We had a reader send in the following comment:
"It sounds like bringing a rental to the level of trade or business (the 250 hours) would make it subject to SE tax in all cases except the common control scenario? Specifically, we have land held outside the operating entities, either by individuals or separate pass-through entities, primarily to protect the land but also to reduce SE tax. (I am in the 8th district.) Do you think that qualifying the rental entities income as QBI, via common ownership, now makes that rental/pass-through income subject to SE tax? "
The quick answer is no. It is not subject to SE tax. The common ownership rules trump the safe harbor rules. If your farm operation pays rent to you or a pass-through entity, then no hours are required related to the rental income. By default, this income qualifies as QBI (unless it is being paid by a C corporation).

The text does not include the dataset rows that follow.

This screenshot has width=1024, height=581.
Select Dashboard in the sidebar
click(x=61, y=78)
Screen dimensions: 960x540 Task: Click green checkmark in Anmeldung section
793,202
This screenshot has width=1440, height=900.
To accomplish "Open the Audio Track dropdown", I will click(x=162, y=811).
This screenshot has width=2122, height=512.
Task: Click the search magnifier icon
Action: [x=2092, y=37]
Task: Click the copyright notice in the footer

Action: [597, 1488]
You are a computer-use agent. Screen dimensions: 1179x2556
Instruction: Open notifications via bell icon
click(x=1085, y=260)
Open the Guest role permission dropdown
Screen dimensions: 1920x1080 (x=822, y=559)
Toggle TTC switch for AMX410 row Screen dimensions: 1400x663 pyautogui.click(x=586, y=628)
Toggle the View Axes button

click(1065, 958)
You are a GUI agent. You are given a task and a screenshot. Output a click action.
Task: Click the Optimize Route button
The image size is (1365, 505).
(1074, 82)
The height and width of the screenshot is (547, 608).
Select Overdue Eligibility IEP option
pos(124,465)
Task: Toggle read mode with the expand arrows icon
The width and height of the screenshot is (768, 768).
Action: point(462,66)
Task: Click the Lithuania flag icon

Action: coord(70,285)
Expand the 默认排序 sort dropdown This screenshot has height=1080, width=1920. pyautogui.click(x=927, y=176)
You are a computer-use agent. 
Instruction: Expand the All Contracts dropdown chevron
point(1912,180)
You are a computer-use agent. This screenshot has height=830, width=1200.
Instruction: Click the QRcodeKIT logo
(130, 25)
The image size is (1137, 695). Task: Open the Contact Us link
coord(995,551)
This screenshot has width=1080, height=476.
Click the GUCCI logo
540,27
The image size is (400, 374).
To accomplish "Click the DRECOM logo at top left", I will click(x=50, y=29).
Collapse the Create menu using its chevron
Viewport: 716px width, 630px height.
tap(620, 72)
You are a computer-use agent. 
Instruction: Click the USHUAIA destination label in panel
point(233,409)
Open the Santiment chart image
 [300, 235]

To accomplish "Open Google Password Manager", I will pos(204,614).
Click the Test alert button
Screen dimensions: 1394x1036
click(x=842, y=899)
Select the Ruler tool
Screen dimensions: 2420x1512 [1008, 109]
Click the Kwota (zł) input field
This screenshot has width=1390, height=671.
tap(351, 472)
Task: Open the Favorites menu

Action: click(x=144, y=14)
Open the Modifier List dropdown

We will continue to want to have a lease calling for no landlord participation and paying fair market value leases. By having this lease, you will continue to have the income be QBI and more importantly, none of the rental income will be subject to self-employment tax.
The only time you ever need to look at the safe harbor rules is if you are not receiving rent from an entity that is part of the common group. Then you either meet the safe harbor rules or are able to argue that it rises to the level of a trade or business.
The bottom line - If you receive rent as part of a common group, no hours are required and you get QBI for all of that rental income even if one or more of the owners do not have ownership in the farm tenant.